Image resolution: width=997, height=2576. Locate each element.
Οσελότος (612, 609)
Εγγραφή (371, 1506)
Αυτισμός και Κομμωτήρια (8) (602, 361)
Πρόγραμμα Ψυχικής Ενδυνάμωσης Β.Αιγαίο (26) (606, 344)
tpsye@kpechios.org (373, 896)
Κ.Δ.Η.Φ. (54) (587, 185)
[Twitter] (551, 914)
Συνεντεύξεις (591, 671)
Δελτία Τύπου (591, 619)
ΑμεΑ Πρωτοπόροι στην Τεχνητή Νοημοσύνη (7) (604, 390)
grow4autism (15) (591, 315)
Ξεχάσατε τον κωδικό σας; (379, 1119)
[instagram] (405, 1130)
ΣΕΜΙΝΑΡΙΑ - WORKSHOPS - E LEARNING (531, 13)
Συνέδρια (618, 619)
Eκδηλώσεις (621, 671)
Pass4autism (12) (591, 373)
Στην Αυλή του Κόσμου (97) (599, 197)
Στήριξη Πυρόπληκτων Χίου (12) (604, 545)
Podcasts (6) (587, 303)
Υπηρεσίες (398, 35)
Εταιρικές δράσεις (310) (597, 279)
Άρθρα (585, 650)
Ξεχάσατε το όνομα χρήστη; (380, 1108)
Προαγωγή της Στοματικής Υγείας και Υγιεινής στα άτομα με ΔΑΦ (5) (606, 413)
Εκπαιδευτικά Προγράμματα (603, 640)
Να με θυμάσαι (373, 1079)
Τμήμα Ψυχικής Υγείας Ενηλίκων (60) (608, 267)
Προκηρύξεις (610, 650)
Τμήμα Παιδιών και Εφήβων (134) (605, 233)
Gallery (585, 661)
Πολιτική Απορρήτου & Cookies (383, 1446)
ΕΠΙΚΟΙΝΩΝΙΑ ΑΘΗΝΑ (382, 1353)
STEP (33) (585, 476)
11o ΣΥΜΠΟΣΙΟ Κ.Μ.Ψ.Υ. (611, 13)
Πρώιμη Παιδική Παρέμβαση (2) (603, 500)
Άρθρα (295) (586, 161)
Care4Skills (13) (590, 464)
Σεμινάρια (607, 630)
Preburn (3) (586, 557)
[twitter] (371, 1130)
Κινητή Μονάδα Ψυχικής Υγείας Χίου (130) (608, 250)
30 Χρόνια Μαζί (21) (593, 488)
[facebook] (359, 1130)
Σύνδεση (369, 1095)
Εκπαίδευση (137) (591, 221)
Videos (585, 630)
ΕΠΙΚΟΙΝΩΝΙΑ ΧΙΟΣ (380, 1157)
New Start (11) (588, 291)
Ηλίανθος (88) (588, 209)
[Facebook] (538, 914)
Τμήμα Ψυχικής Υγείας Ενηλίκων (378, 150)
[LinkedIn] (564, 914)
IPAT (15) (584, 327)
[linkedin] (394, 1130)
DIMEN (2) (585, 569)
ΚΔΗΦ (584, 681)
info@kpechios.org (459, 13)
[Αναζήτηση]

__Your assignment__: Would you mind copying all of the records exactly?

__Solution for this task__:
Image resolution: width=997, height=2576. Locate each element.
Οσελότος (612, 609)
Εγγραφή (371, 1506)
Αυτισμός και Κομμωτήρια (8) (602, 361)
Πρόγραμμα Ψυχικής Ενδυνάμωσης Β.Αιγαίο (26) (606, 344)
tpsye@kpechios.org (373, 896)
Κ.Δ.Η.Φ. (54) (587, 185)
[Twitter] (551, 914)
Συνεντεύξεις (591, 671)
Δελτία Τύπου (591, 619)
ΑμεΑ Πρωτοπόροι στην Τεχνητή Νοημοσύνη (7) (604, 390)
grow4autism (15) (591, 315)
Ξεχάσατε τον κωδικό σας; (379, 1119)
[instagram] (405, 1130)
ΣΕΜΙΝΑΡΙΑ - WORKSHOPS - E LEARNING (531, 13)
Συνέδρια (618, 619)
Eκδηλώσεις (621, 671)
Pass4autism (12) (591, 373)
Στην Αυλή του Κόσμου (97) (599, 197)
Στήριξη Πυρόπληκτων Χίου (12) (604, 545)
Podcasts (6) (587, 303)
Υπηρεσίες (398, 35)
Εταιρικές δράσεις (310) (597, 279)
Άρθρα (585, 650)
Ξεχάσατε το όνομα χρήστη; (380, 1108)
Προαγωγή της Στοματικής Υγείας και Υγιεινής στα άτομα με ΔΑΦ (5) (606, 413)
Εκπαιδευτικά Προγράμματα (603, 640)
Να με θυμάσαι (373, 1079)
Τμήμα Ψυχικής Υγείας Ενηλίκων (60) (608, 267)
Προκηρύξεις (610, 650)
Τμήμα Παιδιών και Εφήβων (134) (605, 233)
Gallery (585, 661)
Πολιτική Απορρήτου & Cookies (383, 1446)
ΕΠΙΚΟΙΝΩΝΙΑ ΑΘΗΝΑ (382, 1353)
STEP (33) (585, 476)
11o ΣΥΜΠΟΣΙΟ Κ.Μ.Ψ.Υ. (611, 13)
Πρώιμη Παιδική Παρέμβαση (2) (603, 500)
Άρθρα (295) (586, 161)
Care4Skills (13) (590, 464)
Σεμινάρια (607, 630)
Preburn (3) (586, 557)
[twitter] (371, 1130)
Κινητή Μονάδα Ψυχικής Υγείας Χίου (130) (608, 250)
30 Χρόνια Μαζί (21) (593, 488)
[facebook] (359, 1130)
Σύνδεση (369, 1095)
Εκπαίδευση (137) (591, 221)
Videos (585, 630)
ΕΠΙΚΟΙΝΩΝΙΑ ΧΙΟΣ (380, 1157)
New Start (11) (588, 291)
Ηλίανθος (88) (588, 209)
[Facebook] (538, 914)
Τμήμα Ψυχικής Υγείας Ενηλίκων (378, 150)
[LinkedIn] (564, 914)
IPAT (15) (584, 327)
[linkedin] (394, 1130)
DIMEN (2) (585, 569)
ΚΔΗΦ (584, 681)
info@kpechios.org (459, 13)
[Αναζήτηση]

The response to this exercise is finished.